Masanobu Fukuoka, The One-Straw Revolution

Some facts about clinical laboratory consulting

The practice of clinical laboratory consulting is undergoing rapid change, both leading and also reflecting changes inside our healthcare system. These modifications are driven by fresh technologies that allow molecular and genomic screening now, electronic data integration and collection; evidence-based and personalized medicine, and the vertical and horizontal integration of most ongoing health care. The laboratory will be in the heart of these massive modifications, with medical laboratory test outcomes a key element in 70% or even more of most medical decisions.
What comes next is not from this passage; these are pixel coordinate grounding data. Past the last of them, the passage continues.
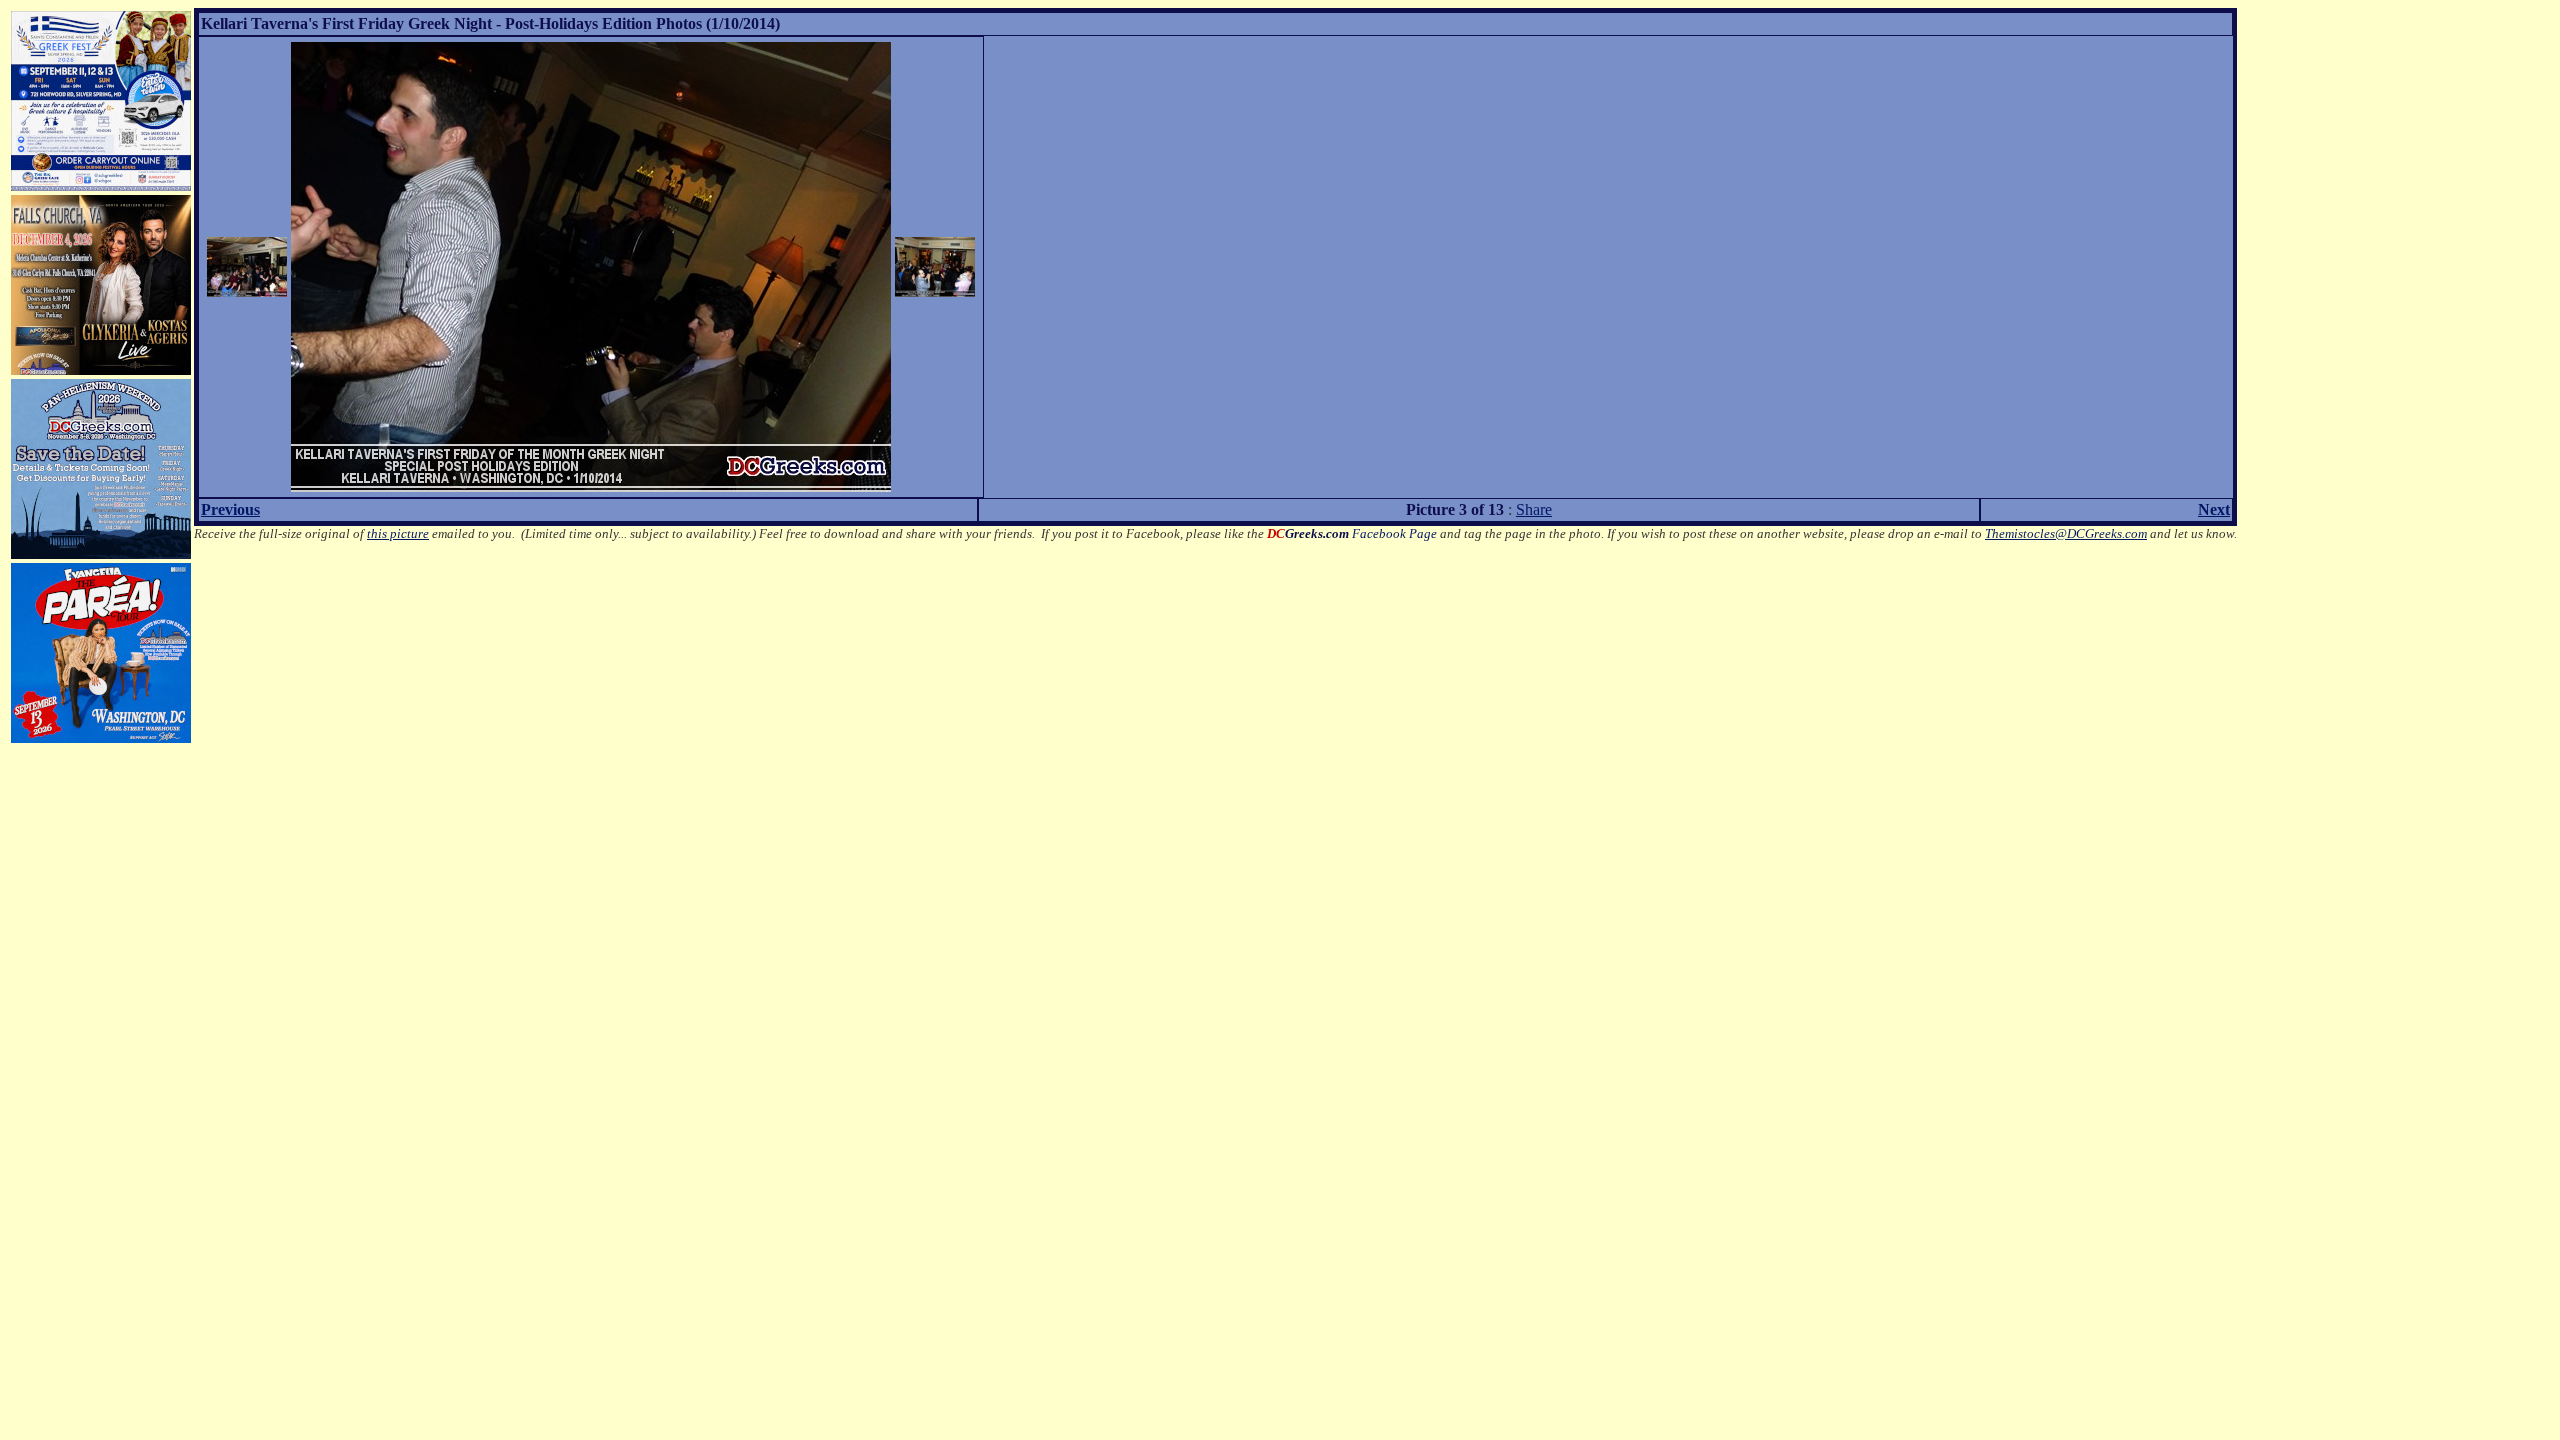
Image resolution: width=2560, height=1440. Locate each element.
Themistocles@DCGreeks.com (2066, 533)
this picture (398, 533)
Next (2214, 509)
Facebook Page (1352, 533)
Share (1534, 509)
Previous (230, 509)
The transformation of the clinical laboratory from the passive service role to a dynamic role in patient diagnosis and administration, has encouraged nonphysician laboratory professionals to get involved beyond the bench. Their growing role in what offers historically been named the practice of medication has generated a conundrum: are nonphysician professionals really qualified to recommend clinicians, interpret tests in medical contexts, and/or suggest testing for specific individuals?
The question has been raised concerning whether laboratory medication as practiced today requires, on a routine basis, direct pathologist involvement in the choice and interpretation of test outcomes built-into specific clinical contexts.
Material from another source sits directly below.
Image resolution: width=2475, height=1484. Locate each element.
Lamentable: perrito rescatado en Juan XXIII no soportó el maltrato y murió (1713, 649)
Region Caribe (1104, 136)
Studies show the clinical and economic worth of properly trained laboratory experts that are truly expert inside assisting attending doctors with test choice and interpretation. Having less clinical involvement is connected with significant consequences: 15% - 54% of primary treatment medical errors are linked to the testing procedure; 17% of healthcare investing in the U.S. is because of test over-utilization; and almost a third of overall healthcare spending could be because of potentially avoidable clinical treatment.
Is consultation supplied by medically-trained laboratory experts, including pathologists, along with other physicians with laboratory coaching, more closely connected with enhanced clinical outcomes than consultation supplied by non-medical laboratory experts? In a recently available study, researchers figured non-medical scientists also have successfully undertaken leadership functions within laboratory medicine, like the directorships, therefore precluding the absolute dependence on a medical level in fulfilling the majority of the laboratory professional’s responsibilities.
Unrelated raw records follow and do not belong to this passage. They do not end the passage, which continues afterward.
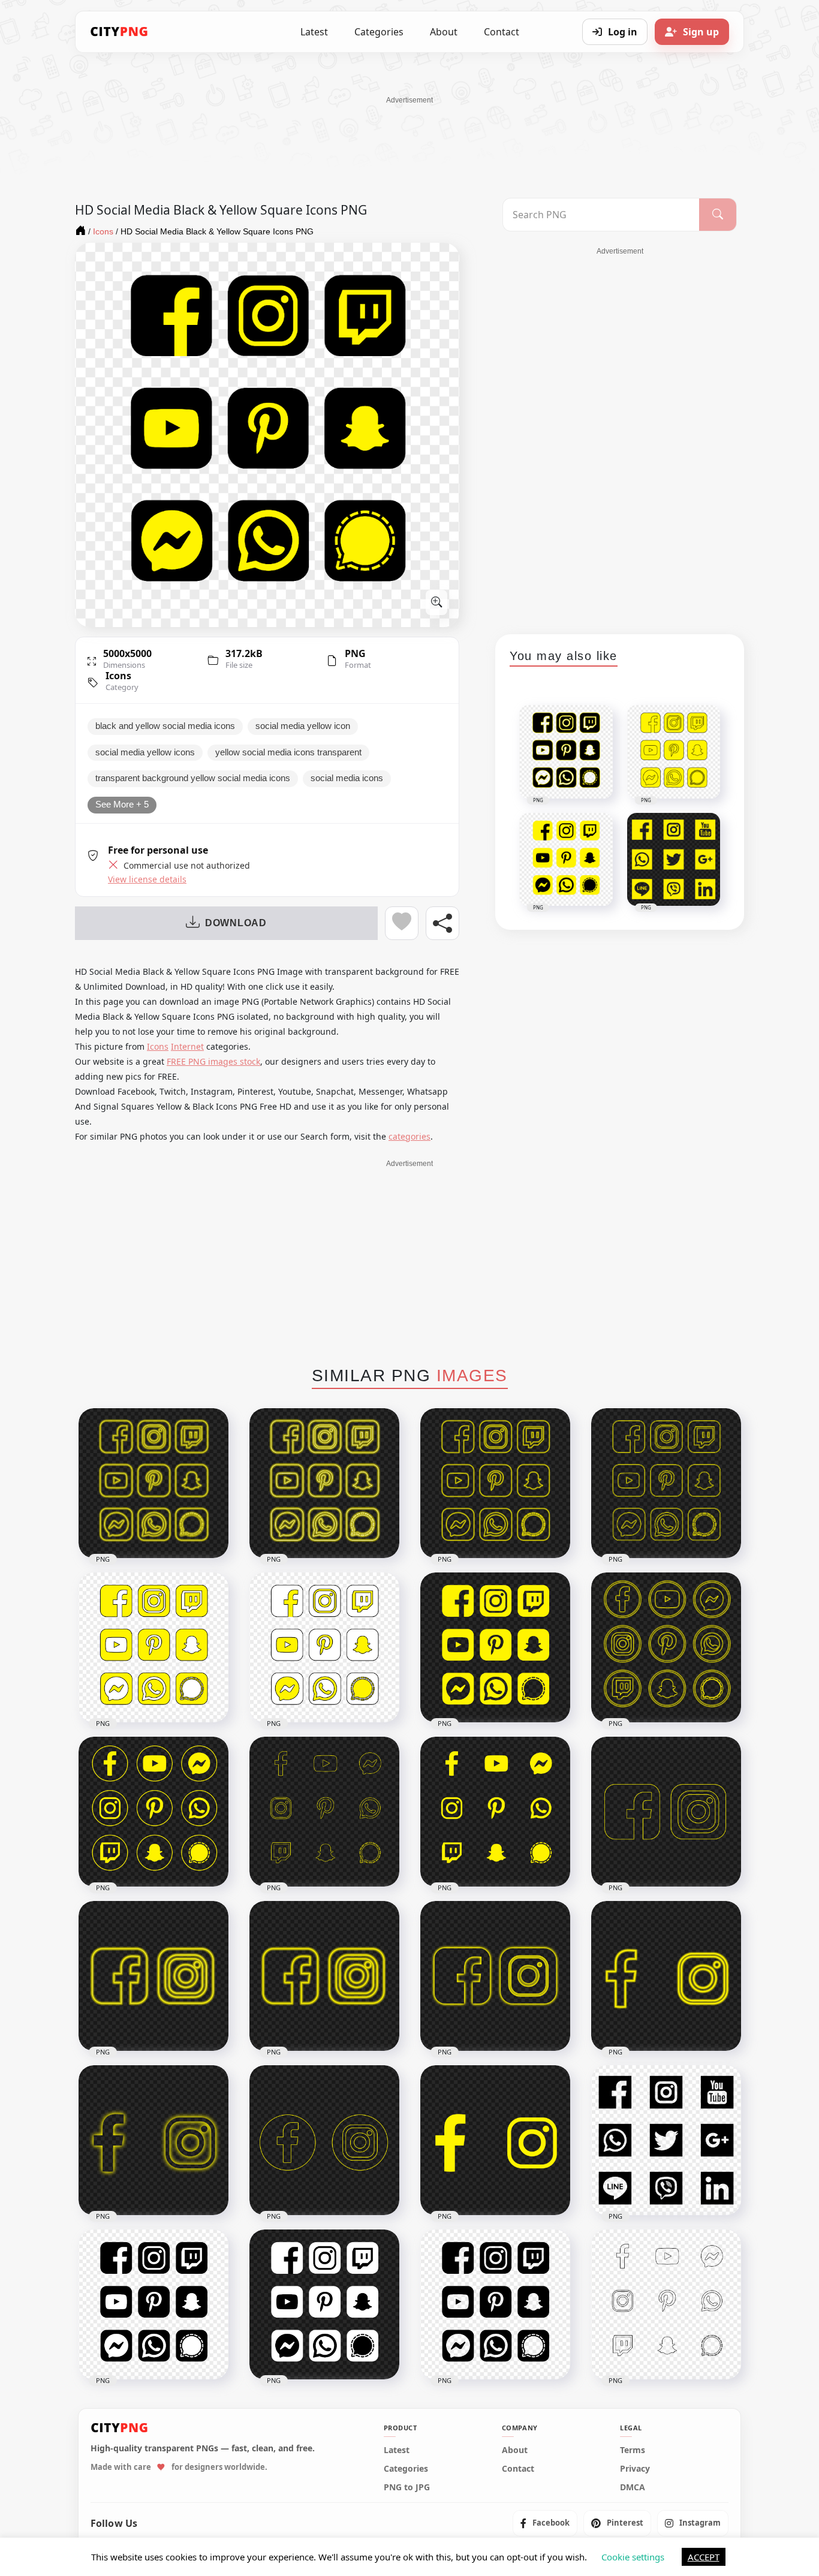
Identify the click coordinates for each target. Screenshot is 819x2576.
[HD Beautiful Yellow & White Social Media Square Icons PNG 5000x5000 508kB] (153, 1647)
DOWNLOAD (236, 923)
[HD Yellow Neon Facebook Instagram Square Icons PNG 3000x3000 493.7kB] (153, 1976)
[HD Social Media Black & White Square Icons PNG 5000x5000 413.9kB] (153, 2304)
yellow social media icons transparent (288, 752)
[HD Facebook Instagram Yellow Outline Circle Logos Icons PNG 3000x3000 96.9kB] (324, 2140)
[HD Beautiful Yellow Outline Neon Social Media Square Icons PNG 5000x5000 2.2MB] (666, 1483)
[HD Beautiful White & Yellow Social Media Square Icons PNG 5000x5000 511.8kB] (324, 1647)
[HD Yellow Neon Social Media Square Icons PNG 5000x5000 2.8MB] (153, 1483)
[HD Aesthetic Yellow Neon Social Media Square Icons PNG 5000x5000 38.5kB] (324, 1483)
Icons (118, 675)
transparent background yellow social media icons (192, 778)
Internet (187, 1046)
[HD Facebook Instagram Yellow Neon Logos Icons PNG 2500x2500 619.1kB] (153, 2140)
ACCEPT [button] (703, 2557)
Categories (379, 31)
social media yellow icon (302, 726)
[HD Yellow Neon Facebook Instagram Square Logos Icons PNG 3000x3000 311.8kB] (324, 1976)
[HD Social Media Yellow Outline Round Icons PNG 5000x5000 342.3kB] (153, 1812)
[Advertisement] (409, 132)
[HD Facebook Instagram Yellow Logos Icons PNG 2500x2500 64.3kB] (495, 2140)
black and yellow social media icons (165, 726)
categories (409, 1136)
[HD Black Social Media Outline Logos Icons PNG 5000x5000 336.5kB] (666, 2304)
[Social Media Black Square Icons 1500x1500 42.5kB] (666, 2140)
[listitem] (545, 2523)
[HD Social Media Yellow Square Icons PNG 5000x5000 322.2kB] (495, 1647)
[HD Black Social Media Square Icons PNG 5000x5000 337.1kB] (495, 2304)
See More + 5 (122, 804)
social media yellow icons (145, 752)
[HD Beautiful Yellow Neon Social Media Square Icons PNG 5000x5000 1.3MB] (495, 1483)
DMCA (632, 2487)
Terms (632, 2450)
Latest (314, 31)
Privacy (635, 2468)
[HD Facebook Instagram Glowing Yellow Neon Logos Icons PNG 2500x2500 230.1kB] (666, 1976)
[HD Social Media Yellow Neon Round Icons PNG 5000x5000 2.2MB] (666, 1647)
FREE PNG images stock (213, 1061)
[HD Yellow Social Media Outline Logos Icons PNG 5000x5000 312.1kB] (324, 1812)
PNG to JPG (407, 2487)
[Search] (717, 214)
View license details (147, 879)
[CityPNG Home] (119, 31)
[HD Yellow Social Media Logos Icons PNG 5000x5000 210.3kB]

However, it really is acknowledged that high quality laboratory service is not about providing accurate just, useful and timely info to the attending doctors; it must be offered within the context of this patient’s conditions. As a total result, in many situations, without medical training and encounter in the treatment of patients, nonphysician clinical laboratory professionals usually don't have the contextual history to totally and optimally aid the clinician.
It really is in this atmosphere of interacting forces and passions, that the laboratory and its own professional staff must redefine their functions, including who provides what forms of consultation to attending doctors.